Chinese tennis player Peng Shuai has been staying in her own home “freely” and will make a public appearance “soon”, a prominent state-media journalist said on Saturday.
The former doubles world number one has not been seen or heard from publicly since she said on social media on Nov 2 that former vice-premier Zhang Gaoli had coerced her into sex and they later had an on-off consensual relationship.
Neither Zhang nor the Chinese government have commented on her allegation. Peng’s social media post was quickly deleted and the topic has been blocked from discussion on China’s heavily censored internet.
“In the past few days, she stayed in her own home freely and she didn’t want to be disturbed. She will show up in public and participate in some activities soon,” Global Times editor-in-chief Hu Xijin wrote on Twitter.
The Global Times is published by the People’s Daily, the official newspaper of the Communist Party. Its English-language commentaries, many of them penned by Hu, are widely read for insights into what the Chinese government is thinking.
Hu said he had confirmed through his sources that photos shared on Twitter by another journalist working for Chinese state media, purportedly showing Peng at home, depicted her “current state”.
Reuters was not able to verify the authenticity of the pictures independently.
The Twitter account @shen_shiwei, labelled “Chinese state-affiliated media” by the social network, posted four undated images of Peng late Friday.
In a tweet, @shen_shiwei said the pictures, which could not be independently verified by Western news agencies, were shared on Peng’s WeChat Moments, a function often restricted to friends, to wish her followers a “good weekend”.
One photo shows the smiling player with a cat in her arms, with stuffed animals, a trophy, a Chinese flag and certificates visible in the background.
Another shot shows a selfie of Peng with a toy from the movie Kung Fu Panda, and an image of Winnie the Pooh in the background.
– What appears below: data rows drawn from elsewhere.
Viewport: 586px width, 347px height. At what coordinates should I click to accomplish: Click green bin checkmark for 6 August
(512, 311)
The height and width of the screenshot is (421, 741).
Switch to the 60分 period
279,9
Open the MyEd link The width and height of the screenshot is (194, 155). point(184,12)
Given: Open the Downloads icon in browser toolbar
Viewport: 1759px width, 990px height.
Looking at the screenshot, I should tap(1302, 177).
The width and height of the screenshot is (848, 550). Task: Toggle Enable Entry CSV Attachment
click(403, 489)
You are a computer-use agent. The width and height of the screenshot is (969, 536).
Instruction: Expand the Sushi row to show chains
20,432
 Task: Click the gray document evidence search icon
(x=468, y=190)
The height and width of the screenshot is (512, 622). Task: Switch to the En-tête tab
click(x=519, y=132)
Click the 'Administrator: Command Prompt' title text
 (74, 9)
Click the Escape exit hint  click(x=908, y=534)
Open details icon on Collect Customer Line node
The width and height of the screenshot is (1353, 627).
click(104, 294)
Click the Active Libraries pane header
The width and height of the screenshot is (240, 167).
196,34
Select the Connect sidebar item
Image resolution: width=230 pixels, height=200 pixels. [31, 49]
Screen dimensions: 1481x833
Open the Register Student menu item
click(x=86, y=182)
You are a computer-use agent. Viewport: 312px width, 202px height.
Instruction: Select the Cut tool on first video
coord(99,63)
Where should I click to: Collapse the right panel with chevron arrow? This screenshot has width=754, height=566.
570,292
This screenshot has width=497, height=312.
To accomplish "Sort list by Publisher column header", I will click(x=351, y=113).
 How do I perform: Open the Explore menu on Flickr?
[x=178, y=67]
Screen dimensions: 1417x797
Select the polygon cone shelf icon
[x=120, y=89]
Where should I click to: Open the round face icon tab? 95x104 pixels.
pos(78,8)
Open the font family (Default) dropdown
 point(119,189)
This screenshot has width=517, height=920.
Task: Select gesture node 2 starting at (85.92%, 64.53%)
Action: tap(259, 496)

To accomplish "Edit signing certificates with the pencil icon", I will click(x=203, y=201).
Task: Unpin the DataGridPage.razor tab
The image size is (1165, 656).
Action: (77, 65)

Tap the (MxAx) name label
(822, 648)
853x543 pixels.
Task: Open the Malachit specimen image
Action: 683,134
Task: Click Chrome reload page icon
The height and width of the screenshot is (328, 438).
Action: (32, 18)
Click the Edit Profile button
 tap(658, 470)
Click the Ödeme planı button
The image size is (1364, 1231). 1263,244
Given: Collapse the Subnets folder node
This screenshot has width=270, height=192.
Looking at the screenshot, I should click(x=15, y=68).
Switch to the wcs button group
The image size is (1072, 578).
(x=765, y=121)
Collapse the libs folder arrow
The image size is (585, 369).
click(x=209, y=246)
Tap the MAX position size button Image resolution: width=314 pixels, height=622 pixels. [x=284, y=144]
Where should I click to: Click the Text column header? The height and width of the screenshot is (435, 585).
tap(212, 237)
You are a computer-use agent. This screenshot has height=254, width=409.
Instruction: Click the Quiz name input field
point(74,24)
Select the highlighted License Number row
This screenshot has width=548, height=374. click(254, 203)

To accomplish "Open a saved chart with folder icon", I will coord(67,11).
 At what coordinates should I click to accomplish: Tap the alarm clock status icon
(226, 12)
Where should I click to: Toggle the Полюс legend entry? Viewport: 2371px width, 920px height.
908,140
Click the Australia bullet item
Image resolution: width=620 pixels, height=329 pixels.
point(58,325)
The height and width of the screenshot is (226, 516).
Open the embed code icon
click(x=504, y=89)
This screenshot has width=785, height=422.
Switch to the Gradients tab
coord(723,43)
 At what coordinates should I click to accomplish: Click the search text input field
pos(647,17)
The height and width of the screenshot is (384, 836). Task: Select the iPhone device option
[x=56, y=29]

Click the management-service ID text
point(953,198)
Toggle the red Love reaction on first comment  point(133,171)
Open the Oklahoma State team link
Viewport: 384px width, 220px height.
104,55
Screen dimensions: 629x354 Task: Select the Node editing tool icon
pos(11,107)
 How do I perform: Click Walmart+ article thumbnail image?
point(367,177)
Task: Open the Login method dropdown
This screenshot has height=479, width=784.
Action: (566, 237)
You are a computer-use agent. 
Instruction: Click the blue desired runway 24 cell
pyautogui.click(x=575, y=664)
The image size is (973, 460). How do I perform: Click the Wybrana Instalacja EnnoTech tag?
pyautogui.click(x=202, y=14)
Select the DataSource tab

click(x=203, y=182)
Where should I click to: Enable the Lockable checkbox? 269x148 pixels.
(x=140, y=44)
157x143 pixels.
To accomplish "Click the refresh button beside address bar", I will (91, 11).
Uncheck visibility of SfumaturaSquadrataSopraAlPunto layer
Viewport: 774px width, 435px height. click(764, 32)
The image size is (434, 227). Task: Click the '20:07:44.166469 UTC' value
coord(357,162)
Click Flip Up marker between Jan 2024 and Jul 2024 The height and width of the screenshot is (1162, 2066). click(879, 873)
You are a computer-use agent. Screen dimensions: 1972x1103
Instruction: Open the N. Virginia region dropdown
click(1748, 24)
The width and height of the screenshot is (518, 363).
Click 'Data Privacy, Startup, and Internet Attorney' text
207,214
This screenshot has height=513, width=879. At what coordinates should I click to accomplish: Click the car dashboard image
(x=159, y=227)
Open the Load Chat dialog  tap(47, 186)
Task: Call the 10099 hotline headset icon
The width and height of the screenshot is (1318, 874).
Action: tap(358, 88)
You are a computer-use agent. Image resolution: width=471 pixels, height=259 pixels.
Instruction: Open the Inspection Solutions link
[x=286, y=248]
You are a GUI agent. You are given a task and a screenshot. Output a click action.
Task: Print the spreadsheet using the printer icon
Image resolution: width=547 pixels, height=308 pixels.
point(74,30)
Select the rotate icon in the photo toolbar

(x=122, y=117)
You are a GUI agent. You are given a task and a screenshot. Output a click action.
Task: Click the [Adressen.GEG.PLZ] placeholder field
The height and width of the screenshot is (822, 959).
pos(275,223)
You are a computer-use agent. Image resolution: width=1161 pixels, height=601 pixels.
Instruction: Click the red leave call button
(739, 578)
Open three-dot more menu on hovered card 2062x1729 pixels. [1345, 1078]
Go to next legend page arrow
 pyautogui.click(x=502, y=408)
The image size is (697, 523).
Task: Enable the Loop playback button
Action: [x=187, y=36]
The latter is often censored online in China as critics say Chinese leader Xi Jinping resembles the iconic character.
“If this is indeed her recent photo, I think she might be sending a hidden message to the world,” wrote one Twitter user commenting on the Pooh image.
“She needs to do a live video for anyone to believe that,” wrote another user, saying the images shown “could have been taken weeks ago”.
Requests for comment from @shen_shiwei were not immediately answered.
Twitter is blocked in China and only people with a VPN-type workaround can access it. However, many Chinese diplomats and official state media have Twitter accounts that they use to defend China’s point of view. (Story continues below)
The United States on Friday demanded proof of the 35-year-old’s whereabouts and well-being, with the United Nations also calling for a fully transparent investigation into Peng’s claims.
White House press secretary Jen Psaki had said President Joe Biden’s administration wanted China to “provide independent, verifiable proof” of Peng’s whereabouts and expressed “deep concern” about the former world top-ranked doubles player.
“It would be important to have proof of her whereabouts and well-being,” Liz Throssell, a spokeswoman for the UN Human Rights Office, told reporters in Geneva.
“We are calling for an investigation with full transparency into her allegation of sexual assault.”
Other tennis stars, sports bodies, governments and human rights defenders have added to the growing clamour for information.
China has repeatedly refused to comment on the case.
Earlier this week, state-run CGTN published a screenshot, also on Twitter, of what it said was an email written by Peng to the head and officials of the Women’s Tennis Association (WTA), the top world body for the sport.
In it, Peng claims that her earlier accusations are “not true” and says she is “resting at home and everything is fine”.
But doubts were flagged about the awkward language and the cursor visible in the screenshot.
The head of the WTA has said the organisation is willing to lose hundreds of millions of dollars worth of Chinese business in one of its biggest markets to ensure Peng’s wellbeing.
On Friday Novak Djokovic said he backed the WTA’s threat and its president “absolutely”.
“The whole tennis community needs to back her up and her family and make sure that she is safe and sound,” said the 20-time Grand Slam champion.
“If you have tournaments on Chinese soil without resolving this situation it would be a little bit strange,” he added.
Serena Williams and Naomi Osaka have also voiced their concerns for one of China’s greatest ever players.
Peng, 35, represented China in the Beijing, London and Rio de Janeiro Olympics and won gold for China at the 2010 Asian Games.
She is a former Wimbledon and French Open doubles champion.